(EXTRACT TO READ begins)

In order to support and improve the efficiency of clinical research in oncology, the University of Pavia and the IRCCS Fondazione Salvatore Maugeri of Pavia are developing and implementing a novel ICT platform, called Onco-i2b2, grounded on the i2b2 software.
Onco-i2b2 is able to integrate data from different sources inside the i2b2 data warehouse through the implementation of a complex IT architecture, which includes development of new i2b2-cells for data analysis. As result of this project, hospital researchers have been enabled to obtain information from the PU database, from a biobank management system and to merge them with the clinical information present in the hospital information system (HIS), in order to select interesting patients with a specific phenotype of interest.
Currently, the project manages patients with a principal diagnosis of breast cancer. However, since the oncology unit and the biobank of the FSM hospital are already equipped to handle information about samples coming from other wards or other European medical centers, new type of cancers will be considered in the near future.
In this section we will describe the design principles and the implementation of the IT architecture that has been deployed at the FSM hospital within the Onco-i2b2 project. As mentioned in the previous section, our system is based on the i2b2 open source software environment, and its main features are briefly summarized below.
An overview of the i2b2 technological solutions
The i2b2 framework has two main pillars: the data warehouse and the data management services .
The data warehouse is called Clinical Research Chart (CRC). The CRC is a based on a star schema , one of the fundamental data warehouse models. The CRC has a central "fact" table, called "observation fact", and four "dimension" tables, which represent "patients", "medical concepts", "visits" and "care providers". The observation table contains the patient data while the dimension tables contain further descriptive and analytical information about attributes in the observation table. A dimension table may contain information about how certain data is organized, such as a hierarchy that can be used to categorize or summarize the data. Such hierarchies are exploited to query the data and are referred to as the "i2b2 ontology" .
The Onco-i2b2 system
The main goal of the Onco-i2b2 project is to gather data and samples, which are collected during the day-by-day activity of the Oncology I department of the FSM, and to make them available for research purposes in an easy, secure and anonymized way. Once a patient is hospitalized, he/she may sign an informed consent to donate samples, specimens and data collected for clinical reasons to research. When this happens, the selected samples, coming from the PU unit, are anonymized and stored in the FSM biobank. At the same time, the data of the FSM HIS are collected and matched with the biobank samples, and stored in the i2b2 CRC.
Given the project purposes and needs, we had to develop a customization of the i2b2 architecture. In particular, in order to create a robust and safe integrated environment we had to face different types of problems.

(EXTRACT TO READ ends)
(DATA RECORDS begins)

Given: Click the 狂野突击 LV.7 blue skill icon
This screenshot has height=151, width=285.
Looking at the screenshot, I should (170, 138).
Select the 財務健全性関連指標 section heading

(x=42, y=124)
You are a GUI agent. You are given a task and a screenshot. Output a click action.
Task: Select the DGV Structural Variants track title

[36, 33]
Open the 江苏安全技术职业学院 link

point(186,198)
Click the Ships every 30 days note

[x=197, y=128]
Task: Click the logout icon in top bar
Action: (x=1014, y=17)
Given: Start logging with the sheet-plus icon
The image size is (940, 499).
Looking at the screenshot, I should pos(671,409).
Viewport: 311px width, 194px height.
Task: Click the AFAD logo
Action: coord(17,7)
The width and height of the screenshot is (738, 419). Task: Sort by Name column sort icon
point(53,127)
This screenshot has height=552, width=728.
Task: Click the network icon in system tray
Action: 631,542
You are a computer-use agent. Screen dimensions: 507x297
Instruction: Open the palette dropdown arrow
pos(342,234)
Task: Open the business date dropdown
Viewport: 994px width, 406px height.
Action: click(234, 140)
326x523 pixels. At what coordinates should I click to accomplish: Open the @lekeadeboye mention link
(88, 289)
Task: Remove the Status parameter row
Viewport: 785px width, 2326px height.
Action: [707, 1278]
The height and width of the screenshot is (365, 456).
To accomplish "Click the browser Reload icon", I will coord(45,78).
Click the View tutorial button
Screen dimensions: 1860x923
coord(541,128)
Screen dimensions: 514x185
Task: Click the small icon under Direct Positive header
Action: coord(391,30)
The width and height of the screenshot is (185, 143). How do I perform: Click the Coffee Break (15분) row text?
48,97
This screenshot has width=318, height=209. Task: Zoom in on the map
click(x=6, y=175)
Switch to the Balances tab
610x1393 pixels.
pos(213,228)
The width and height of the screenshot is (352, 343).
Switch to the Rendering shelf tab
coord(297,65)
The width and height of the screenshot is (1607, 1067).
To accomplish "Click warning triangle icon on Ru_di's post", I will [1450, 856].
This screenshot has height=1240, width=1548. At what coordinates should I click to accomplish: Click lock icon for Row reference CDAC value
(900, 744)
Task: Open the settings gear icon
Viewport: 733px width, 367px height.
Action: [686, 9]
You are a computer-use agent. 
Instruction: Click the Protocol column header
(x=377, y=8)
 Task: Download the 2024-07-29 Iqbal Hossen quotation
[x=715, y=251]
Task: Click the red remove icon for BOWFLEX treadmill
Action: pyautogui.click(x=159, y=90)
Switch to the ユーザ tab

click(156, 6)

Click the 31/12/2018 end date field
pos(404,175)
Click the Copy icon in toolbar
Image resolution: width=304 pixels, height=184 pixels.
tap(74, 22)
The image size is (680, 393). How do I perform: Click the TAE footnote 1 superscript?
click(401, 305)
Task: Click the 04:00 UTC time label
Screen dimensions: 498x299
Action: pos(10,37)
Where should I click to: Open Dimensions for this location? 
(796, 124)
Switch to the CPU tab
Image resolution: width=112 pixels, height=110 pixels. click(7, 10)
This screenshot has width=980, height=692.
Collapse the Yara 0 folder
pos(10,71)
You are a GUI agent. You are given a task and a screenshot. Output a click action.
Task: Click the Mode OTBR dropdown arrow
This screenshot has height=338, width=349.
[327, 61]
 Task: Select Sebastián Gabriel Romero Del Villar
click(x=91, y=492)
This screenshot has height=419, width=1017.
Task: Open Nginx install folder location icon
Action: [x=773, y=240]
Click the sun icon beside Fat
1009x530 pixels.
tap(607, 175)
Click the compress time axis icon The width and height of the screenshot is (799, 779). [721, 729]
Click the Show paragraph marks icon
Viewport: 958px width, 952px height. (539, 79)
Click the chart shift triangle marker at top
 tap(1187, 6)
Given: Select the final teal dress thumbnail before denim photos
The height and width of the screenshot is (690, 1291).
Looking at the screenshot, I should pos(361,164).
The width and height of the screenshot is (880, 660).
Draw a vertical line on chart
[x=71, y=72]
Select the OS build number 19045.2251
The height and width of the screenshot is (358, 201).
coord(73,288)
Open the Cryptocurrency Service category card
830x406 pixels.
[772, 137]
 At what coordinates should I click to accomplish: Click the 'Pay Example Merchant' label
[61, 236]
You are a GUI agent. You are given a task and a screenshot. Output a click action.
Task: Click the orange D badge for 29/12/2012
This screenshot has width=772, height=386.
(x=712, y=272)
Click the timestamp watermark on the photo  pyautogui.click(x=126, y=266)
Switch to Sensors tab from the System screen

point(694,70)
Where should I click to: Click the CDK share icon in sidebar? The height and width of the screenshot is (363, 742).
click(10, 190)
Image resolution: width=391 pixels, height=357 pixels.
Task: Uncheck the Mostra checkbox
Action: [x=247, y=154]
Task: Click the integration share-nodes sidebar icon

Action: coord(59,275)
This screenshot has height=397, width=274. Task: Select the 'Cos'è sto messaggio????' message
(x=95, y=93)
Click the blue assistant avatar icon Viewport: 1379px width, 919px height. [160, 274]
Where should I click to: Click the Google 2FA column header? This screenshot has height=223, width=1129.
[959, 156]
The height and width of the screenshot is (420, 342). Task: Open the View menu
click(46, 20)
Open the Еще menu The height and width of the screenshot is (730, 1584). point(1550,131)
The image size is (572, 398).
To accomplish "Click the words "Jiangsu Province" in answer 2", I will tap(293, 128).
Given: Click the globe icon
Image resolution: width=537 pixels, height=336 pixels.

(DATA RECORDS ends)

TASK REQUIREMENTS:
(1) Write out the part of the Onco-i2b2 text between "In order to support" and "the i2b2 software.", inclusive.
(2) In the Onco-i2b2 text, what principal diagnosis do the patients currently managed by the project have?

RESPONSES IN ORDER:
(1)
In order to support and improve the efficiency of clinical research in oncology, the University of Pavia and the IRCCS Fondazione Salvatore Maugeri of Pavia are developing and implementing a novel ICT platform, called Onco-i2b2, grounded on the i2b2 software.

(2) Breast cancer.